**Exercise instructions**
Write the entries below out again exactly, but skip the pictures.

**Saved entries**
------------------------------------------------------------
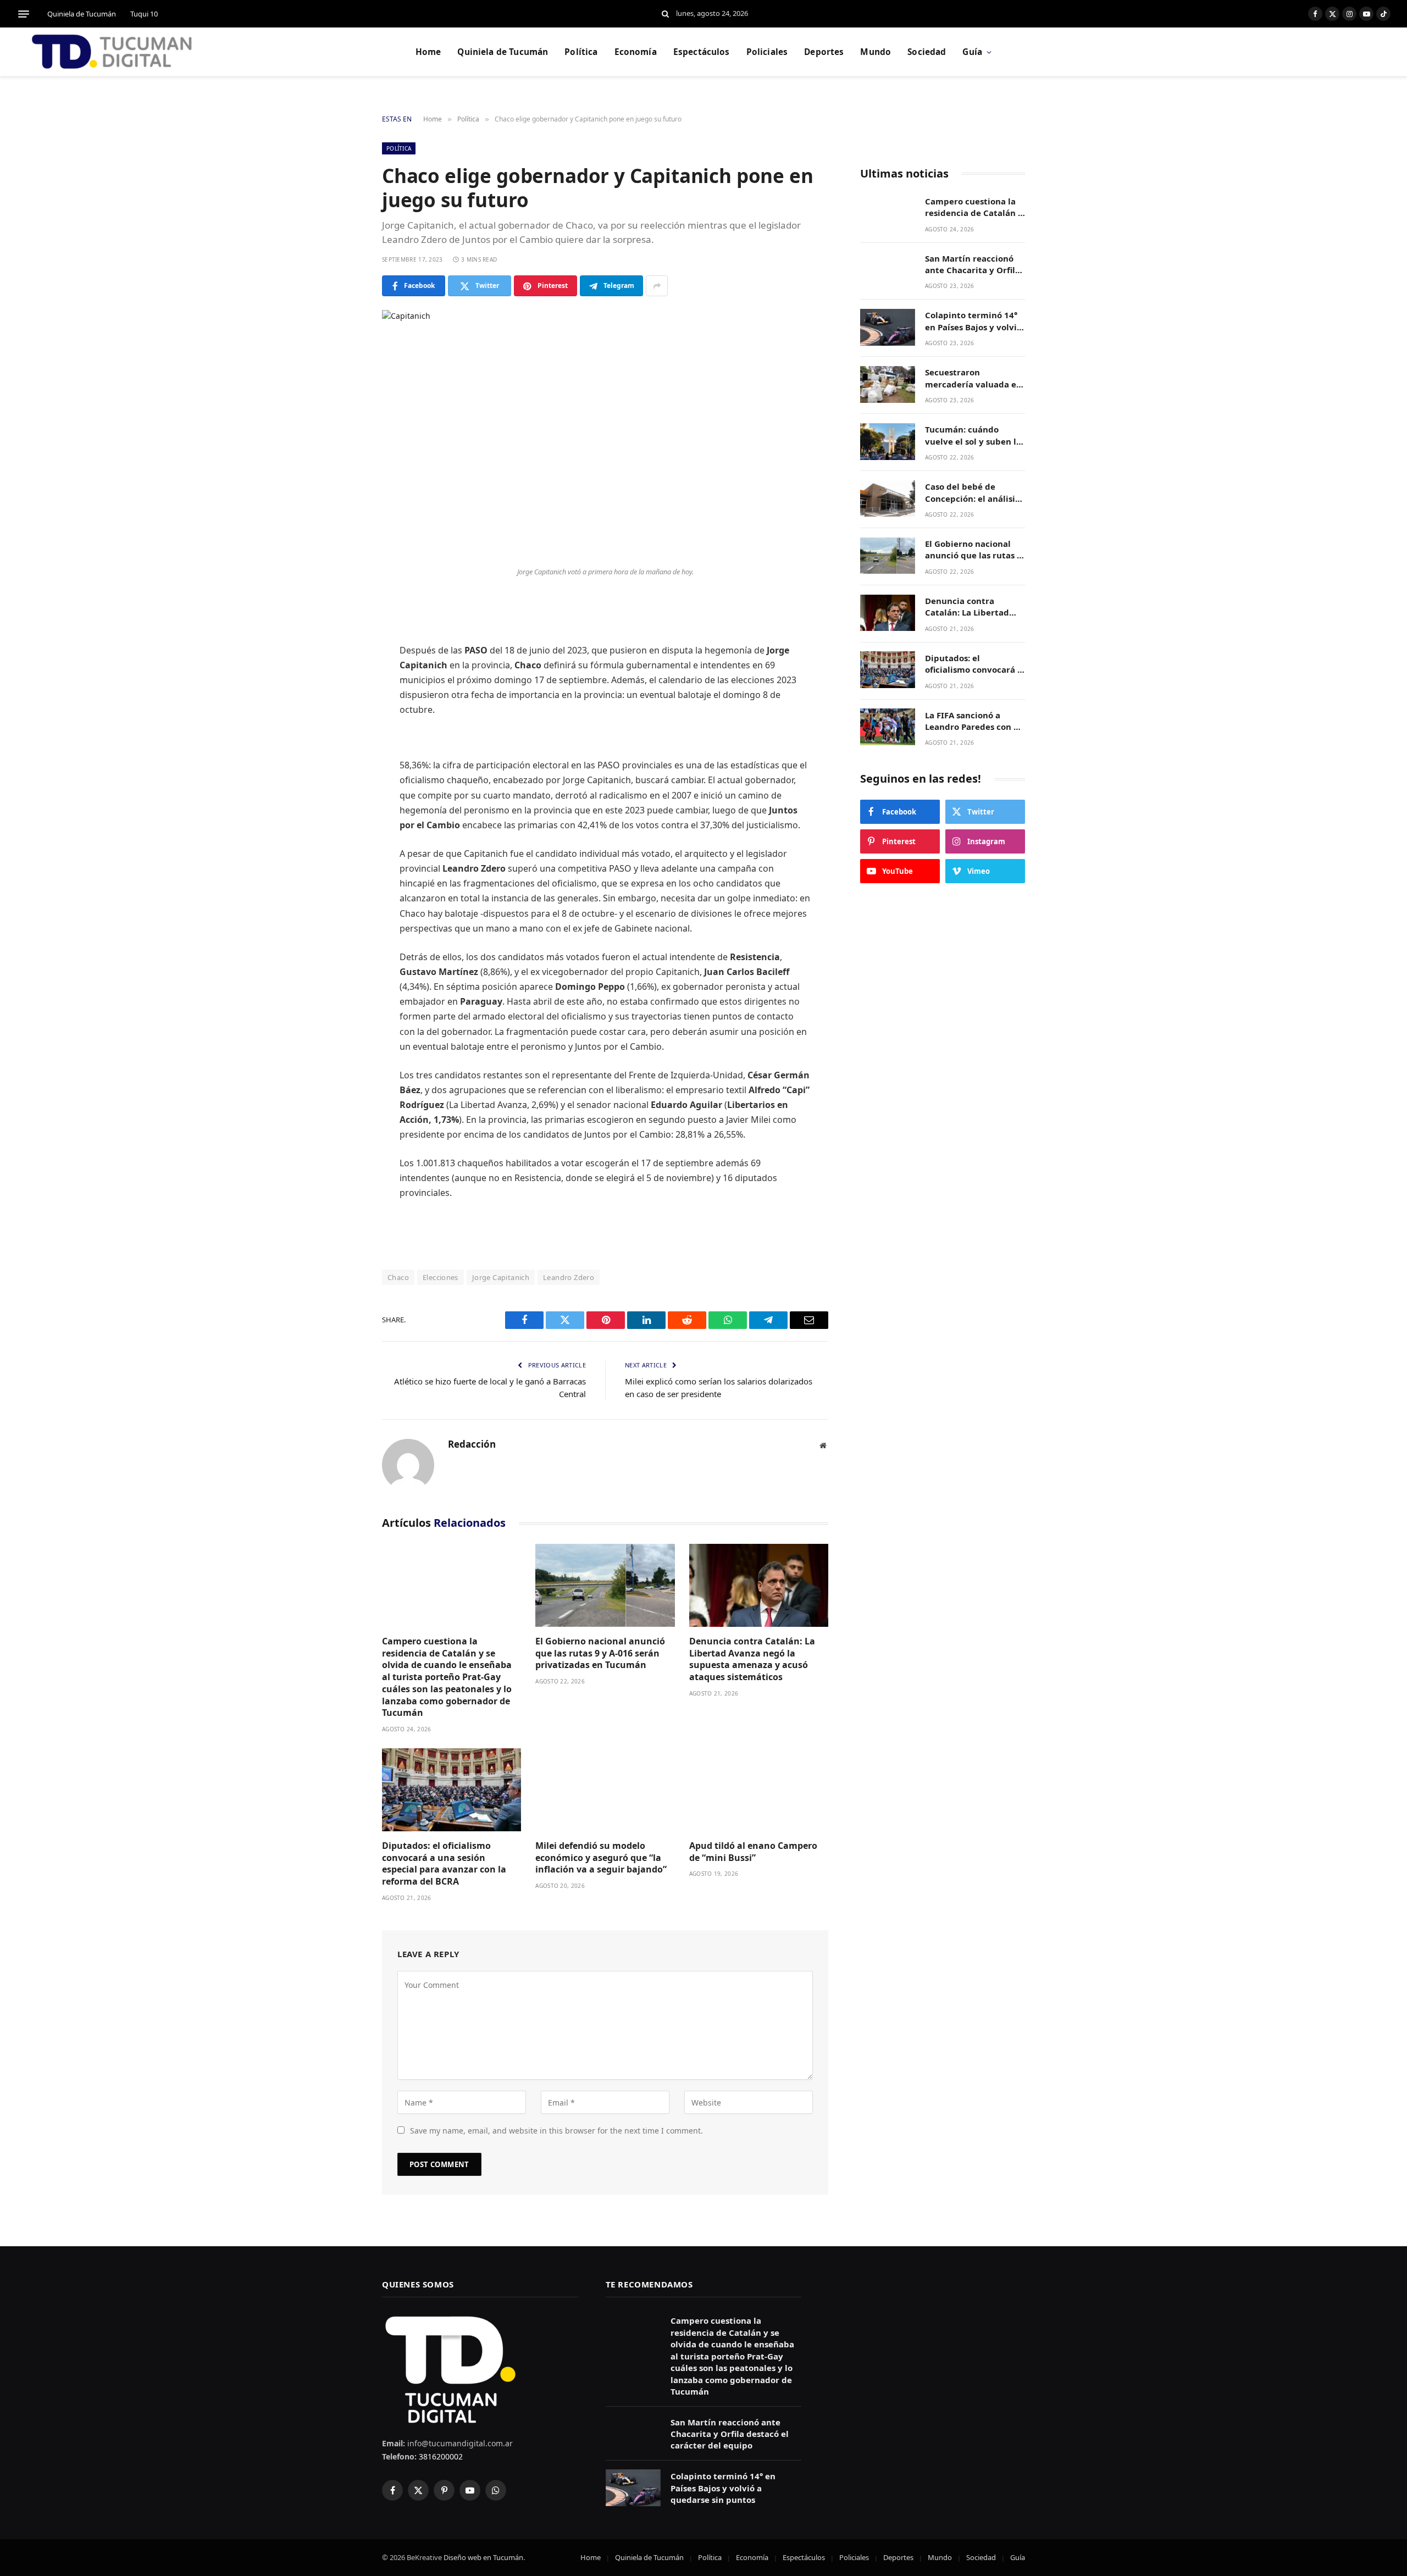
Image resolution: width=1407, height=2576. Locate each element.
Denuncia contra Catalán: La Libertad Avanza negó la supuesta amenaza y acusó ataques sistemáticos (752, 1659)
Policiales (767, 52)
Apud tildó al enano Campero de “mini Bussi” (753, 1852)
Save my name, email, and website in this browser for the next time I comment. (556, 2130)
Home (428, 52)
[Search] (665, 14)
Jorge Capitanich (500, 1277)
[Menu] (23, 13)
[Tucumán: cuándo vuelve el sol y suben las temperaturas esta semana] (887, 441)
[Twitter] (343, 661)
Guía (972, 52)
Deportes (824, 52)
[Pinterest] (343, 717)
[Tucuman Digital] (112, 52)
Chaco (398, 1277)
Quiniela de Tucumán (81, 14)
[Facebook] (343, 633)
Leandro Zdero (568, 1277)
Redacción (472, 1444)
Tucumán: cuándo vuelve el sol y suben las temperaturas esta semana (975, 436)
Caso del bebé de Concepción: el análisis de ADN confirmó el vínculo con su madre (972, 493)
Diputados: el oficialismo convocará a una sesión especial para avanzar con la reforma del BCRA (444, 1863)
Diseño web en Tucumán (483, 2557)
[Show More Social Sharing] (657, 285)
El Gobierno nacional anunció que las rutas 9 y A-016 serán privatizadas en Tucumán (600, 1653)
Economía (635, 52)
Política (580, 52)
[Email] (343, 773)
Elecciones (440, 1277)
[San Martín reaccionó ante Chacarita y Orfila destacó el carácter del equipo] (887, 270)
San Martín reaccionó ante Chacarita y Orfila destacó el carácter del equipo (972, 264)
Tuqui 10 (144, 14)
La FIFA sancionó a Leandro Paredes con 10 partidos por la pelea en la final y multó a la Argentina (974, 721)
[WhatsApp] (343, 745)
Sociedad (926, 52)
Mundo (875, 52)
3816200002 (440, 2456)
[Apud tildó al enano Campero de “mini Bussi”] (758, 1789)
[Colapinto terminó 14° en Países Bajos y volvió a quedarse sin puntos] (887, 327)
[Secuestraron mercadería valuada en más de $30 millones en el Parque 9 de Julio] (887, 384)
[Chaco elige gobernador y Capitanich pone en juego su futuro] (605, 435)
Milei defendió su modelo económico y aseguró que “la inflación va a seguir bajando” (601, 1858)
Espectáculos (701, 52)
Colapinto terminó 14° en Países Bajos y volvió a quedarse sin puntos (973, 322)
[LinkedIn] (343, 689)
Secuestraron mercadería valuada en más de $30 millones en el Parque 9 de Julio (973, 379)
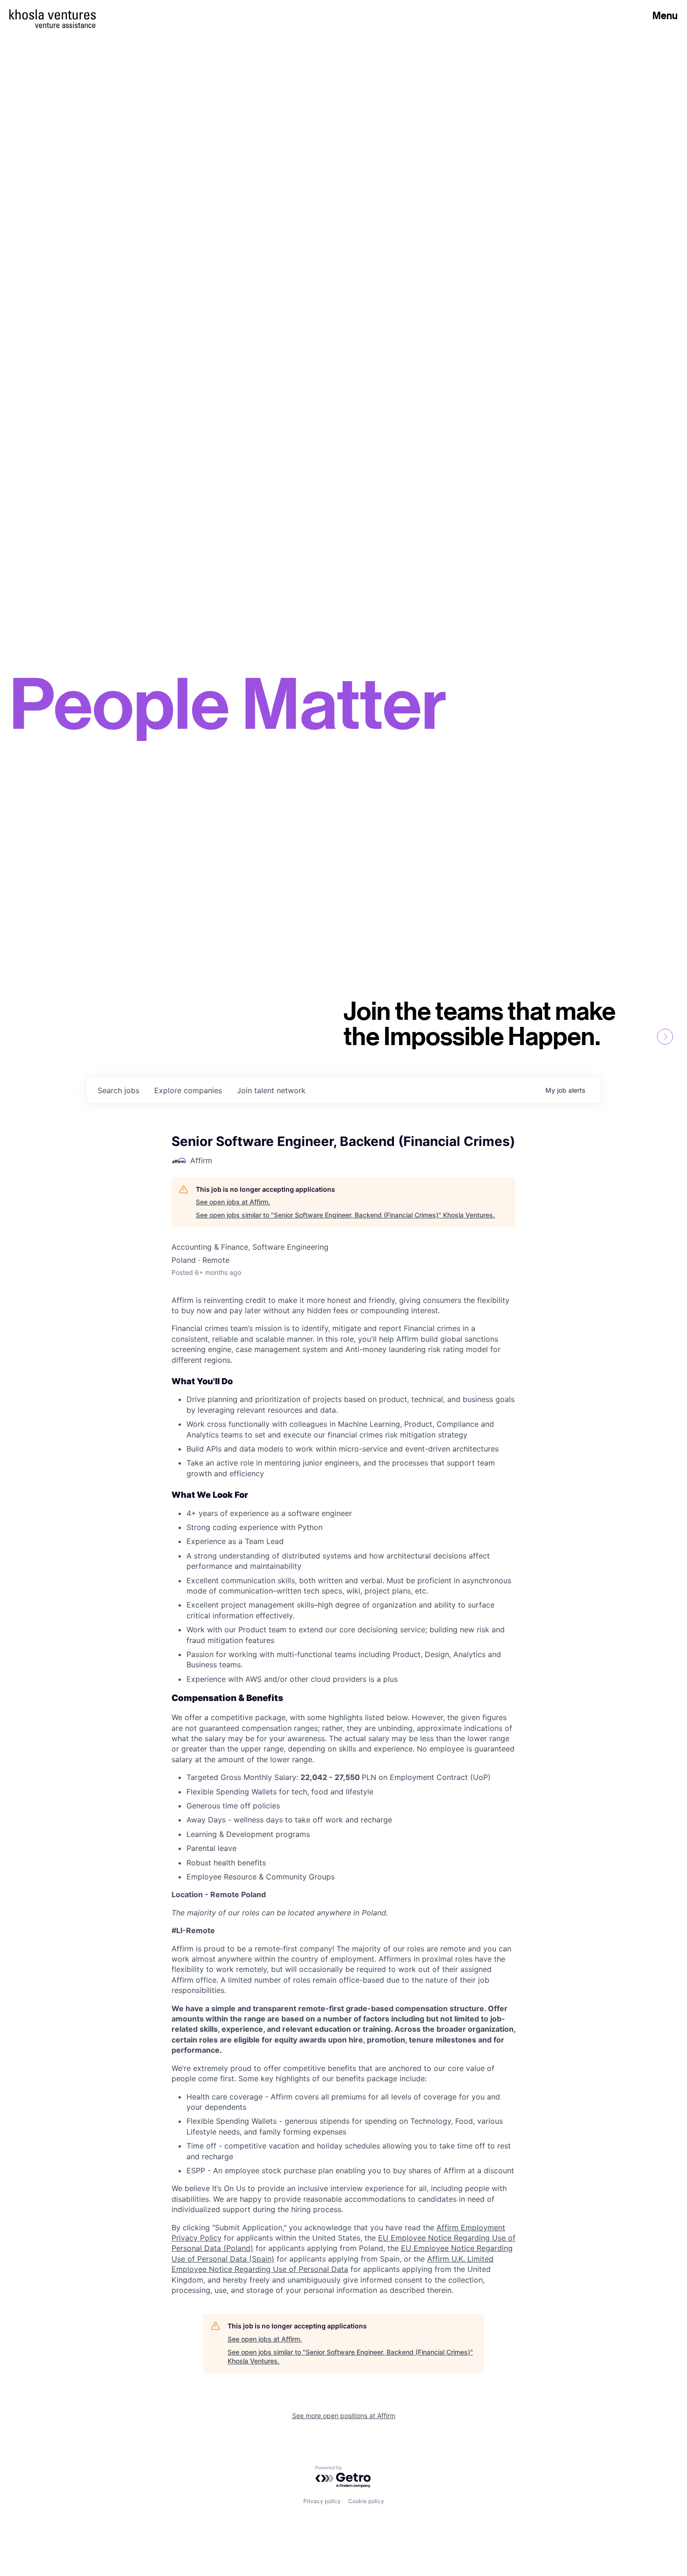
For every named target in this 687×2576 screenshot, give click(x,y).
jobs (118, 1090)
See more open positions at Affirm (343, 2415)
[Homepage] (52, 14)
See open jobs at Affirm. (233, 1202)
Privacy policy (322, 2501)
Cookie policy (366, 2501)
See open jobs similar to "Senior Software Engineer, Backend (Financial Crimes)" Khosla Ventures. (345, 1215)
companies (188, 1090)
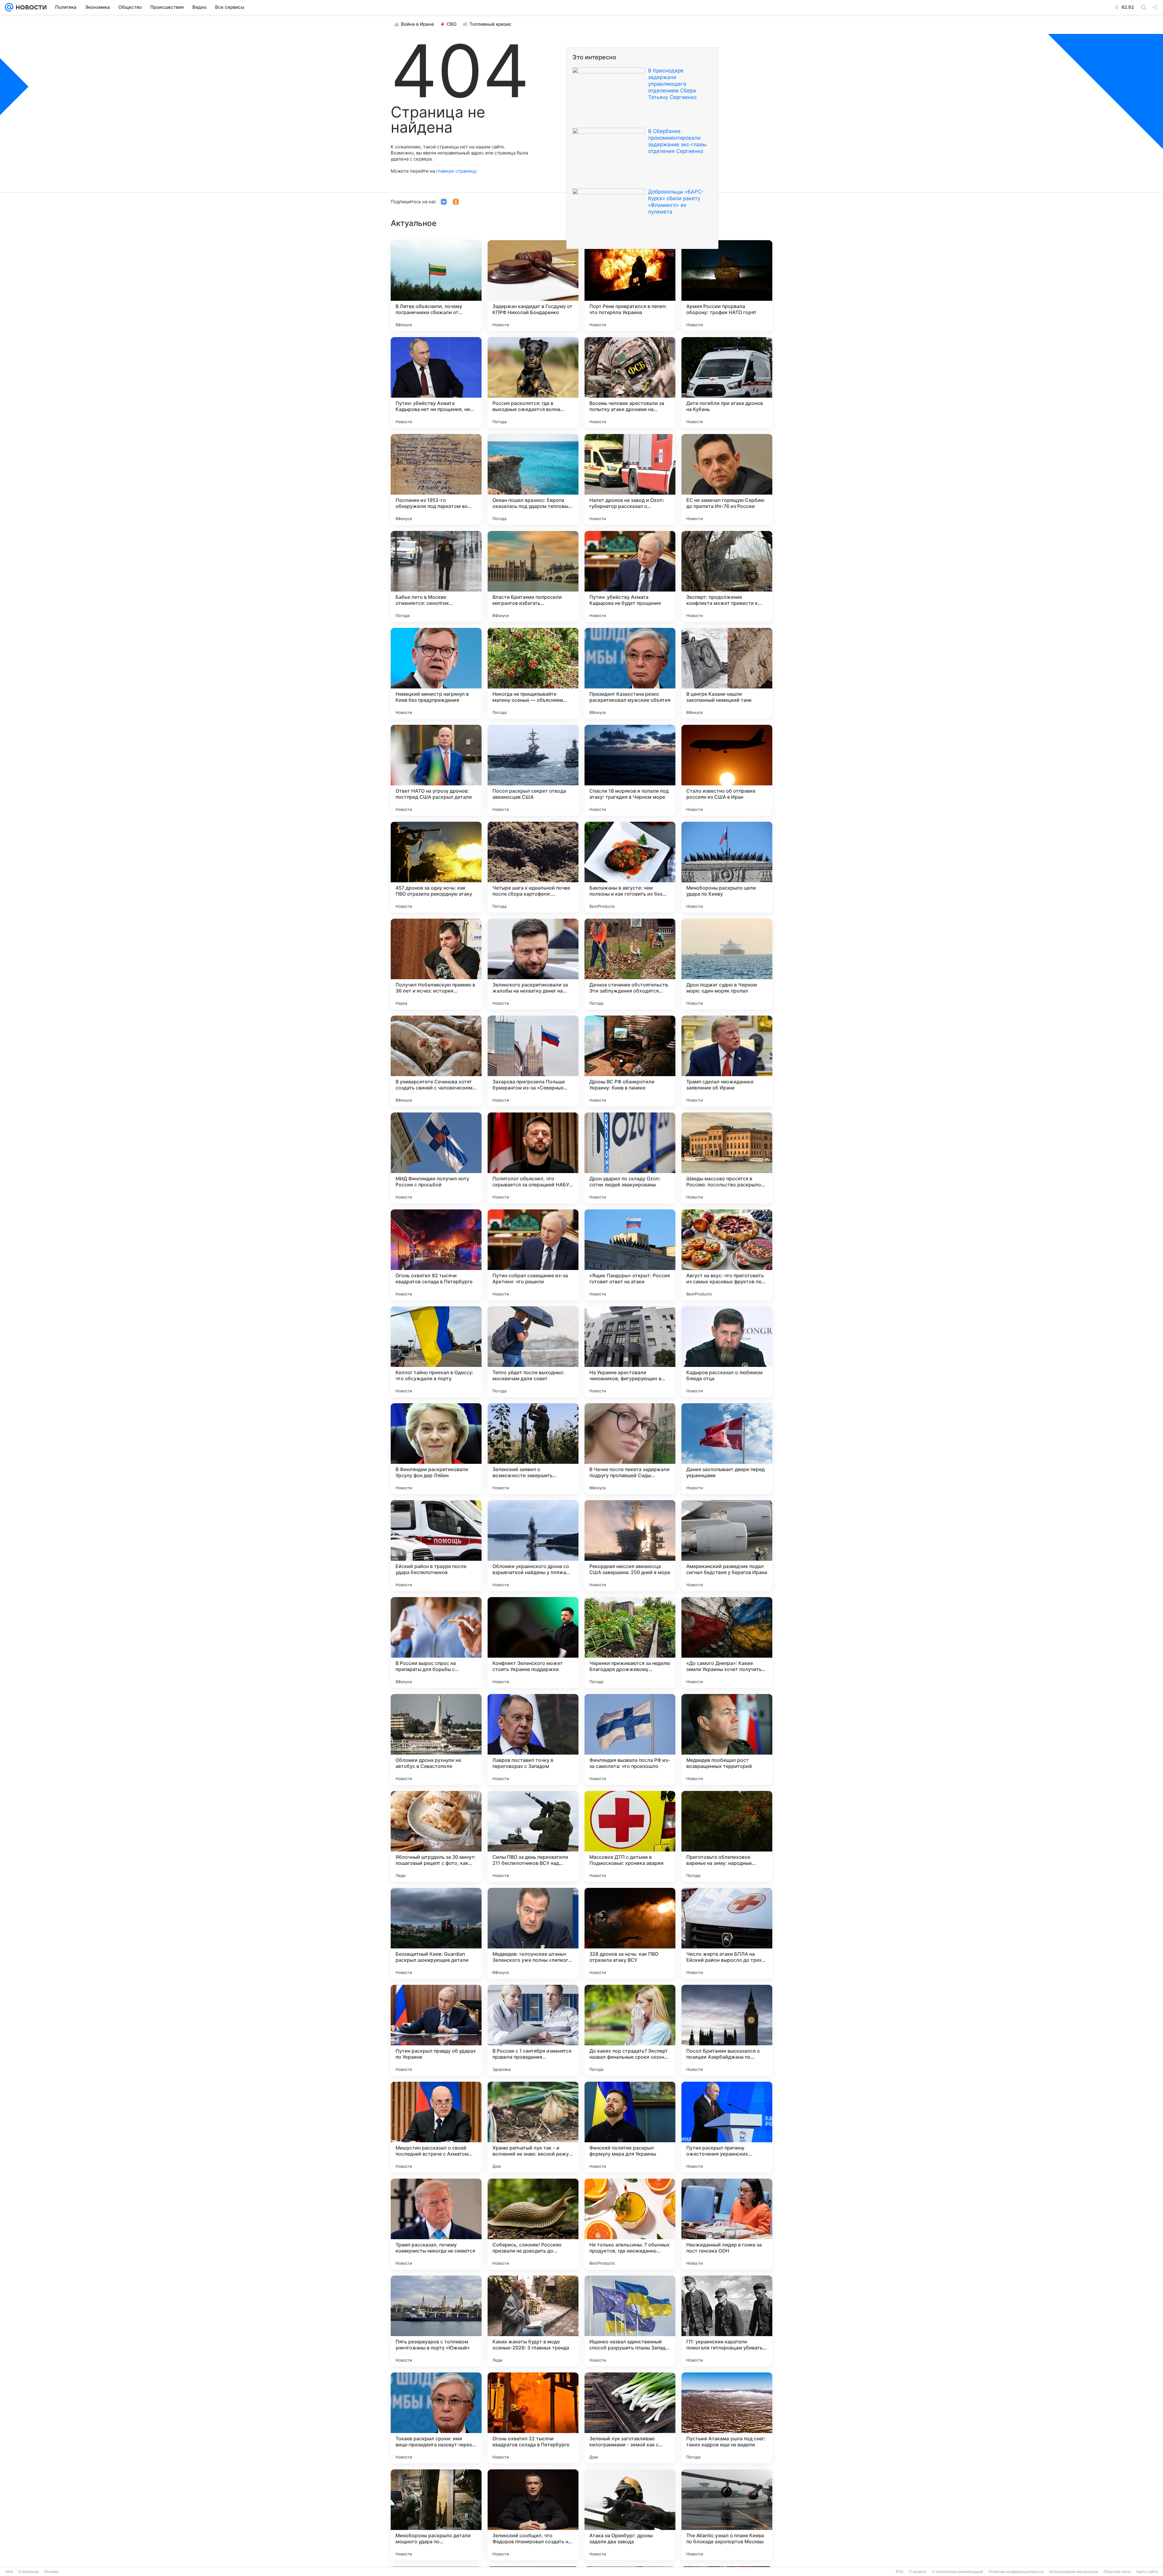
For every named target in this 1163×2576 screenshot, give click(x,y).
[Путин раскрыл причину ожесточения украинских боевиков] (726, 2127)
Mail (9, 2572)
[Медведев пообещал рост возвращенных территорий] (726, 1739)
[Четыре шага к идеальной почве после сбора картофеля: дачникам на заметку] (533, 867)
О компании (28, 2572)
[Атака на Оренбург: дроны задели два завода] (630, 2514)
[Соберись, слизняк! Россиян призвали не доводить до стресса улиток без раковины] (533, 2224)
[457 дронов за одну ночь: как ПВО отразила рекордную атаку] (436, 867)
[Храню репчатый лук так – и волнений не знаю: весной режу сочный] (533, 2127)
------------------------------------------------------------
**Task answer**
Image resolution: width=1407, height=2576. Locate each element.
Denuncia contra Catalán: La Libertad Avanza negó la supuesta amenaza y acusó ataques sistemáticos (752, 1659)
Policiales (767, 52)
Apud tildó al enano Campero de “mini Bussi” (753, 1852)
Save my name, email, and website in this browser for the next time I comment. (556, 2130)
Home (428, 52)
[Search] (665, 14)
Jorge Capitanich (500, 1277)
[Menu] (23, 13)
[Tucumán: cuándo vuelve el sol y suben las temperaturas esta semana] (887, 441)
[Twitter] (343, 661)
Guía (972, 52)
Deportes (824, 52)
[Pinterest] (343, 717)
[Tucuman Digital] (112, 52)
Chaco (398, 1277)
Quiniela de Tucumán (81, 14)
[Facebook] (343, 633)
Leandro Zdero (568, 1277)
Redacción (472, 1444)
Tucumán: cuándo vuelve el sol y suben las temperaturas esta semana (975, 436)
Caso del bebé de Concepción: el análisis de ADN confirmó el vínculo con su madre (972, 493)
Diputados: el oficialismo convocará a una sesión especial para avanzar con la reforma del BCRA (444, 1863)
Diseño web en Tucumán (483, 2557)
[Show More Social Sharing] (657, 285)
El Gobierno nacional anunció que las rutas 9 y A-016 serán privatizadas en Tucumán (600, 1653)
Economía (635, 52)
Política (580, 52)
[Email] (343, 773)
Elecciones (440, 1277)
[San Martín reaccionó ante Chacarita y Orfila destacó el carácter del equipo] (887, 270)
San Martín reaccionó ante Chacarita y Orfila destacó el carácter del equipo (972, 264)
Tuqui 10 (144, 14)
La FIFA sancionó a Leandro Paredes con 10 partidos por la pelea en la final y multó a la Argentina (974, 721)
[WhatsApp] (343, 745)
Sociedad (926, 52)
Mundo (875, 52)
3816200002 (440, 2456)
[Apud tildó al enano Campero de “mini Bussi”] (758, 1789)
[Colapinto terminó 14° en Países Bajos y volvió a quedarse sin puntos] (887, 327)
[Secuestraron mercadería valuada en más de $30 millones en el Parque 9 de Julio] (887, 384)
[Chaco elige gobernador y Capitanich pone en juego su futuro] (605, 435)
Milei defendió su modelo económico y aseguró que “la inflación va a seguir bajando” (601, 1858)
Espectáculos (701, 52)
Colapinto terminó 14° en Países Bajos y volvió a quedarse sin puntos (973, 322)
[LinkedIn] (343, 689)
Secuestraron mercadería valuada en más de $30 millones en el Parque 9 de Julio (973, 379)
For every named target in this 687×2576 screenshot, give click(x,y).
jobs (118, 1090)
See more open positions at Affirm (343, 2415)
[Homepage] (52, 14)
See open jobs at Affirm. (233, 1202)
Privacy policy (322, 2501)
Cookie policy (366, 2501)
See open jobs similar to "Senior Software Engineer, Backend (Financial Crimes)" Khosla Ventures. (345, 1215)
companies (188, 1090)
For every named target in this 1163×2576 screenshot, give click(x,y).
[Путин раскрыл причину ожесточения украинских боевиков] (726, 2127)
Mail (9, 2572)
[Медведев пообещал рост возвращенных территорий] (726, 1739)
[Четыре шага к идеальной почве после сбора картофеля: дачникам на заметку] (533, 867)
О компании (28, 2572)
[Атака на Оренбург: дроны задели два завода] (630, 2514)
[Соберись, слизняк! Россиян призвали не доводить до стресса улиток без раковины] (533, 2224)
[457 дронов за одну ночь: как ПВО отразила рекордную атаку] (436, 867)
[Храню репчатый лук так – и волнений не знаю: весной режу сочный] (533, 2127)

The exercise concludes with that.